A China é responsável por 18% da produção científica do mundo indexada na base Scopus. No ano passado, superou pela primeira vez os Estados Unidos em número de artigos publicados, mas ainda se ressente da grande quantidade de casos de má conduta entre seus cientistas. Um exemplo recente foi a retratação de 11 artigos de pesquisadores da área de novos materiais da Universidade Tshingua por manipulação e duplicação de imagens e falsa atribuição de autoria. O autor principal dos artigos, Ye Xiaoxin, foi punido com a cassação de seu título de doutor, que havia obtido na instituição em 2010. O caso mais rumoroso do momento é o de He Jiankui, pesquisador de uma universidade em Shenzhen, que anunciou ter utilizado a ferramenta de edição de genes CRISPR-Cas9 para gerar bebês resistentes à infecção pelo vírus HIV, quebrando normas éticas em experimentos com seres humanos. Jiankui foi demitido da universidade e está sendo investigado.

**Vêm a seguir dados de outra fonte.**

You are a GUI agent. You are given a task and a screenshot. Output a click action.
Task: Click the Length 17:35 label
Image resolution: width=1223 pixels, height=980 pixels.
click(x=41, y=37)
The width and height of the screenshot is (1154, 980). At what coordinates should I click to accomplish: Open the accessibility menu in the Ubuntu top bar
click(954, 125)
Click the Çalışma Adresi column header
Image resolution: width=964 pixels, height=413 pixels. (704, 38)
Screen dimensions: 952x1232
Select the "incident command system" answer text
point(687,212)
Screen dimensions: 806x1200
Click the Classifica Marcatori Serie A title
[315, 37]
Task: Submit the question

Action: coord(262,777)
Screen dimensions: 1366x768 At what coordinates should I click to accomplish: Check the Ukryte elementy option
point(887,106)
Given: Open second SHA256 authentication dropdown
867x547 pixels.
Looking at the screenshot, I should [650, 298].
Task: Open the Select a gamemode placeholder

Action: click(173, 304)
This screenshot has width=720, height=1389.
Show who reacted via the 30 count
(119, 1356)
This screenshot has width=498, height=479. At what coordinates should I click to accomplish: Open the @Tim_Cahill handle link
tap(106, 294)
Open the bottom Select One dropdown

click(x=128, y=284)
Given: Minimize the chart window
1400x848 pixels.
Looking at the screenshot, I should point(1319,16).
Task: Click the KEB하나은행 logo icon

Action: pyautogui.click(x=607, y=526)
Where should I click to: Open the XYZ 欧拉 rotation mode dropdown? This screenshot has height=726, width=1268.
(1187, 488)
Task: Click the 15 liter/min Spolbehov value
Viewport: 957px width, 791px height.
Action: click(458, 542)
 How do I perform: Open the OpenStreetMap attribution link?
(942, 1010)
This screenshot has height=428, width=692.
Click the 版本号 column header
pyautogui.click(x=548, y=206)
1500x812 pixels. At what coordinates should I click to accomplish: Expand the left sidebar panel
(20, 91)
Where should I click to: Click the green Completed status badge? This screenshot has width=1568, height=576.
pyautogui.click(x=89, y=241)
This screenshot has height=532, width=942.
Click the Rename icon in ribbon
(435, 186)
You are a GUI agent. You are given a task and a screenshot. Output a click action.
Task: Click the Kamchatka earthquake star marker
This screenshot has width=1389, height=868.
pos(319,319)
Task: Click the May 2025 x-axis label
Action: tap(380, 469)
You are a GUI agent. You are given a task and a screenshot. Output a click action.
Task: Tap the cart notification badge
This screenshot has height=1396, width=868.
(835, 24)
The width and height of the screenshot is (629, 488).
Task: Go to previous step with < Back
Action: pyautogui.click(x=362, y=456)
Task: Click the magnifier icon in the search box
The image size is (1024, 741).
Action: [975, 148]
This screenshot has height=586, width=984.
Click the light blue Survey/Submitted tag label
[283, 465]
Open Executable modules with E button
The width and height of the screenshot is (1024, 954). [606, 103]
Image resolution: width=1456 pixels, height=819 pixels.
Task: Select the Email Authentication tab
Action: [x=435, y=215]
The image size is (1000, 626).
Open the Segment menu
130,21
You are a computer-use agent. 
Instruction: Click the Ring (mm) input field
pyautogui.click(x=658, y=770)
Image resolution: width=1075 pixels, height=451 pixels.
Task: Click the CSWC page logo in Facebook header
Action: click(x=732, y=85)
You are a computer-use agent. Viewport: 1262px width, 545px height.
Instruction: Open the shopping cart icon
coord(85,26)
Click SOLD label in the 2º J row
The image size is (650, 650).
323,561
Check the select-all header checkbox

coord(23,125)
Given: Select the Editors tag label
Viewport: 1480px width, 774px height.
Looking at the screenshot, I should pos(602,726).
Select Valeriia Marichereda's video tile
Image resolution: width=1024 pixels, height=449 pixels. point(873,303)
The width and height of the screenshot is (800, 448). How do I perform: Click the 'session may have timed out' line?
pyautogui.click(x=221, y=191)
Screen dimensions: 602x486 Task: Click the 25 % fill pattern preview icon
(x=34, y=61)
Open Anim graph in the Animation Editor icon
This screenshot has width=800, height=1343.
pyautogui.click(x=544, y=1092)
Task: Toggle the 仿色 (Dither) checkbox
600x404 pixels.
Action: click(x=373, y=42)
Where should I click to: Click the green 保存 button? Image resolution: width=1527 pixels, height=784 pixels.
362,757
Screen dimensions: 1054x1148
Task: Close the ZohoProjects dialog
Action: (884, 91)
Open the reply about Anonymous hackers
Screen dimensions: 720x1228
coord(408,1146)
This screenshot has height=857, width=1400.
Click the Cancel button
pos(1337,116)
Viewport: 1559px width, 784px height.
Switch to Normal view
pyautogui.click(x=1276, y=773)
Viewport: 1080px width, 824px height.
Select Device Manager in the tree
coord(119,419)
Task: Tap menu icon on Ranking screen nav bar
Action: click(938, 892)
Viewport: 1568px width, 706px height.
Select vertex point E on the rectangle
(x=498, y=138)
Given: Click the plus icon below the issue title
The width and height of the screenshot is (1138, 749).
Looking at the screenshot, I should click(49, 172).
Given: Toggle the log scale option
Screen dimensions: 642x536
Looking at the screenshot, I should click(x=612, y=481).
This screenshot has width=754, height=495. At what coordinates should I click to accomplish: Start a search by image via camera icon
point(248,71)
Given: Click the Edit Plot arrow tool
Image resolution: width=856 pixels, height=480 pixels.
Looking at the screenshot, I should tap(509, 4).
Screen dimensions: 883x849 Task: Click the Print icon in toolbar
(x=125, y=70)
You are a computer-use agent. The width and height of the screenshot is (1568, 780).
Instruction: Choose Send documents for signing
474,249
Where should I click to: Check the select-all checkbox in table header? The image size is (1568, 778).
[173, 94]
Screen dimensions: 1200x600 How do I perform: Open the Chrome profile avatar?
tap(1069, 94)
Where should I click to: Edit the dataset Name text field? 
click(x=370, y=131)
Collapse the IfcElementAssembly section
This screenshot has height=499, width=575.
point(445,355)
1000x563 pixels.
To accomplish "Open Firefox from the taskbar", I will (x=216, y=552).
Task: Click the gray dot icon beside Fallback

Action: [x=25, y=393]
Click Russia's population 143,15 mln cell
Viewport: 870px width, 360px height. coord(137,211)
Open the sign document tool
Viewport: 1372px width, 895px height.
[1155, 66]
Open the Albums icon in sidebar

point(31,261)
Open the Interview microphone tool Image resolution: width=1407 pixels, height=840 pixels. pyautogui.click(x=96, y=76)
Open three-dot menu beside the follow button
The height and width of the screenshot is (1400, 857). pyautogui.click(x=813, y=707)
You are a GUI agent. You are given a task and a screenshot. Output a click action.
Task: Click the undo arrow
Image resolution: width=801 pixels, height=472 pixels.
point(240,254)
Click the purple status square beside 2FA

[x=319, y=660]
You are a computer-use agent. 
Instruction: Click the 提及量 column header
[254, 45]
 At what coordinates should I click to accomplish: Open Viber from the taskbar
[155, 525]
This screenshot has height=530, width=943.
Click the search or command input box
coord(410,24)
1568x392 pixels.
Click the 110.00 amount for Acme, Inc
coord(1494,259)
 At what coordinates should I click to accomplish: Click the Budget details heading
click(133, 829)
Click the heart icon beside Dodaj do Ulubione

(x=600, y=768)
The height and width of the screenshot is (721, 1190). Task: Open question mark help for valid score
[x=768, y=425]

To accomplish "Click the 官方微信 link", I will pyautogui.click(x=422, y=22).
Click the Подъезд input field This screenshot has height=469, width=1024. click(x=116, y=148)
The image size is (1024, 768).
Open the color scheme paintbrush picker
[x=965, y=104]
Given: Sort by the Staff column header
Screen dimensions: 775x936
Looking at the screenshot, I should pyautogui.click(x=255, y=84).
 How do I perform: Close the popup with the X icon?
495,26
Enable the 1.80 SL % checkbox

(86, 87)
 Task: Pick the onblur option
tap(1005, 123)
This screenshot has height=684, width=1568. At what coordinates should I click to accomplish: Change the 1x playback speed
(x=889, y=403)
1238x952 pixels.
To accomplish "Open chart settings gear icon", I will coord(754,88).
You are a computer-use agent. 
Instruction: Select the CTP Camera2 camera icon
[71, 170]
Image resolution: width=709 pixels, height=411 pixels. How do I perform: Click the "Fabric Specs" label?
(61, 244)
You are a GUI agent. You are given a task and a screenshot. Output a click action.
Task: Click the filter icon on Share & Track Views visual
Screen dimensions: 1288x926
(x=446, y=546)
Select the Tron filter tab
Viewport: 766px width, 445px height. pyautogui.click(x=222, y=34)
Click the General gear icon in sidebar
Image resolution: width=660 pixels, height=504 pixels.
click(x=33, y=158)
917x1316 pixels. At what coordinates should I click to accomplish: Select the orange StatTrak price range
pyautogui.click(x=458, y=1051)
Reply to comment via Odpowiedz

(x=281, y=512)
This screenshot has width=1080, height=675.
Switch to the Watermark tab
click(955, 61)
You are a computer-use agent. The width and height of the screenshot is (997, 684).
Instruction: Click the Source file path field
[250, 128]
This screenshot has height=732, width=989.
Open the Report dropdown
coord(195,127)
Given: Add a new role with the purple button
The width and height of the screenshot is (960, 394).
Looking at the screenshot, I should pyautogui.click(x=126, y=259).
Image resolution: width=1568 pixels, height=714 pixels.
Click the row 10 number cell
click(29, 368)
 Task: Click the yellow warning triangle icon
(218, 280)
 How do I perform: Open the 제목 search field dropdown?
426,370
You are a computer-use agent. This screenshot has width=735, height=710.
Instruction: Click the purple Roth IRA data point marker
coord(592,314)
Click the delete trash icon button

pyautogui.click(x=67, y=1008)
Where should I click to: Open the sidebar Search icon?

A nova política se soma a um conjunto de intervenções tomadas no passado recente para coibir desvios éticos entre pesquisadores. Em maio de 2018, o Partido Comunista e o Conselho de Estado da China lançaram uma série de medidas, como a elaboração de uma lista de periódicos científicos de má qualidade e a centralização das investigações sobre má conduta no Ministério de Ciência e Tecnologia, ou ainda a criação de um cadastro com os nomes dos pesquisadores que cometeram desvios. Percebe-se agora que esse banco de dados terá consequências na vida dos cientistas bem mais amplas do que se imaginava.